Temo pelas dificuldades que muita gente vai passar.
Antes do confinamento, éramos 23 pessoas a trabalhar.
Durante, o mínimo fomos 7 e o máximo 10.
Presentemente, e já com o trabalho a mingar, somos 14.
Sinto que toda a gente olha para o lado, sinto que há um real receio de ser mandado embora.
Ninguém anda feliz com a perspetiva de ficar sem trabalho.
E nós, somos aquele complemento ao dito pessoal da "casa" nas quintas, chamam se necessário, e em maré de contenção de custos, somos um luxo que se evita.
Não há dinheiro.
Há reduções de benefício, há crise real a espreita, há ansiedade.
Há medo. Muito medo.
Acho que mais do que nunca, o Douro tem que resistir porque por muita mecanização, o Douro é e será as pessoas.
Somos a força motriz, na retaguarda durante tanto tempo e agora, mais do que nunca, perdemos o medo de pegar nas rédeas desta porra toda.
Somos mais do que a maquilhagem, o rabo empinado e os saltos. Somos isso tudo e muito mais num compacto de coragem andante.
Somos destemidas.
A coragem e a sagacidade é algo que trazemos já no adn, já nascemos como que avisadas que o mundo não vai ser nosso amigo.
Porque o mundo ainda não é um lugar bom pra se ser mulher.
Escrevo isto num exercício de auto-motivação, eu que durante tanto tempo dizia aos meus pais que queria ser homem para poder ser livre.
Afinal bastou sair lá de casa.
Só tenho irmãos e de momento só trabalho com senhores. E não, não me sinto uma princesa. Mas sou tão ou mais feminina do que a profissão me permite.
Aliás...já levei com esse mito.
Tive pessoas que achavam que eu era meio-arrapazada. Depois vêm-me de cor de rosa, de brincos e toda a aparência de gaja boa que sou.
Afinal tudo é conciliável!
Só há uma coisa em que invejo os meus colegas: a facilidade com que podem fazer xixi no campo.
Eles é virarem as costas e bota largar águas.
Já eu, é andar km atrás de um sitio onde possa...sem ter mirones.
Já eu, sou mulher no meio deles e não me posso queixar que não me respeitam, bem pelo contrário, sempre pedi que não me tratassem com cerimónias por isso. Estou em igualdade, vá, sou a chefe.
E como digo tantas vezes a minha mãe...coragem, mulherada!

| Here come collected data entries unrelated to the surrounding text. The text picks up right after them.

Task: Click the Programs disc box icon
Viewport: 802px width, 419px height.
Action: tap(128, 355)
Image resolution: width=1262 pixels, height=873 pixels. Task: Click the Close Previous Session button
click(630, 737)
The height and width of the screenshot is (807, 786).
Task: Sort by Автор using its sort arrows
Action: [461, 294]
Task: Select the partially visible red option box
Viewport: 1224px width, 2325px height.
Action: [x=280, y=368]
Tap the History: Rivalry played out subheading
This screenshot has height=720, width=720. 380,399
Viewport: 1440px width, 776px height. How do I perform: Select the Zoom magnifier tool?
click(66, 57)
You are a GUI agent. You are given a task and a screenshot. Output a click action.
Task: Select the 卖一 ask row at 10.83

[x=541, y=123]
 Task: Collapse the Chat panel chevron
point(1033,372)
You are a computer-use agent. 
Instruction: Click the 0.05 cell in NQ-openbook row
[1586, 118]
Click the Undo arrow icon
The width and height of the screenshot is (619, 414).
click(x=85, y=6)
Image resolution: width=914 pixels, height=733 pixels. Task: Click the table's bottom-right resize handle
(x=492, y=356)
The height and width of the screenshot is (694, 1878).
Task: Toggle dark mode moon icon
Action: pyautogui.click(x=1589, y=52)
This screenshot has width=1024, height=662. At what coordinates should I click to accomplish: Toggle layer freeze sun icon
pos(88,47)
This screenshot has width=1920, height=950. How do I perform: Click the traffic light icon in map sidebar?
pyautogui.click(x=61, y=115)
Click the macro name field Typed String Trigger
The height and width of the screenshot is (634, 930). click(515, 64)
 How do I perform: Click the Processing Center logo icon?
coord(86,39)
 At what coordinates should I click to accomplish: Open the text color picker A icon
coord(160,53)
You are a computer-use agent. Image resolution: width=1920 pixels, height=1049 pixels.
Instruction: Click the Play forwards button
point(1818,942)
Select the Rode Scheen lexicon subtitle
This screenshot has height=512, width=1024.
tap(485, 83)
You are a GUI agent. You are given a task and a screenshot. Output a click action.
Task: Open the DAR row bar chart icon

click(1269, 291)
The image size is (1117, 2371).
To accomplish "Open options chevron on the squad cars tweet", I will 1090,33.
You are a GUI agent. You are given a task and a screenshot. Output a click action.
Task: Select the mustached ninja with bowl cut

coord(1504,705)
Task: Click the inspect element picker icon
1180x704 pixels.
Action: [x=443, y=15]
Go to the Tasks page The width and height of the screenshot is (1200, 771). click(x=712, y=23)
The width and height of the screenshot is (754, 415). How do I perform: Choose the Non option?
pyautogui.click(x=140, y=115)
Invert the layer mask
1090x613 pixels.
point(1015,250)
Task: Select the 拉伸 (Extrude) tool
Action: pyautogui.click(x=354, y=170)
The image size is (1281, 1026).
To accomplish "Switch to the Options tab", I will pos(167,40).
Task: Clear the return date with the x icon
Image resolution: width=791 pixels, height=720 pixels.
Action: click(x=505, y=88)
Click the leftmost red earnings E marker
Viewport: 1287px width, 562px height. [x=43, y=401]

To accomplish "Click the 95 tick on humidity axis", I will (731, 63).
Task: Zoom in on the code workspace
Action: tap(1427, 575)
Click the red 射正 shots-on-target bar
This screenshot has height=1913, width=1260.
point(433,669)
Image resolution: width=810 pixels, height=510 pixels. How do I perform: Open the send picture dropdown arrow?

Se há coisa da qual não me posso queixar é de ter um trabalho entediante.
Bem pelo contrário.
Às vezes até preferia que fosse mais calmo, mas quando penso ter acertado na fórmula e estar aos saltinhos porque desta é que é ,e agora é que vão ver o que é trabalhar e...vai tudo por água abaixo.
Se não fosse tão teimosa já tinha mudado de vida.
Ou se não gostasse tanto da terra, da sensação única de ver crescer, colher o fruto de uma campanha inteira, de uma jornada que começa na poda e acaba em festa nas vindimas.
E a paisagem. O cheiro da terra molhada, o assobiar do vento nos ferros da vinha, as cores da vinha nas diferentes estações do ano, nos diferentes estados fenológicos.
O sentido de responsabilidade.
Ter a capacidade de ensinar e aprender, saber lidar com diferentes personalidades, ser tenaz e sagaz, mas sobretudo, teimosia.
A vida na vinha é feita sobretudo de teimosia e muita da história do vinho se deve a grandes apaixonados que também são teimosos.
Sem acreditar não se chega a lado algum.
E independentemente de como as coisas corram, apraz dizer que sou tremendamente apaixonada por aquilo que, mais do que o meu ofício, é a minha paixão.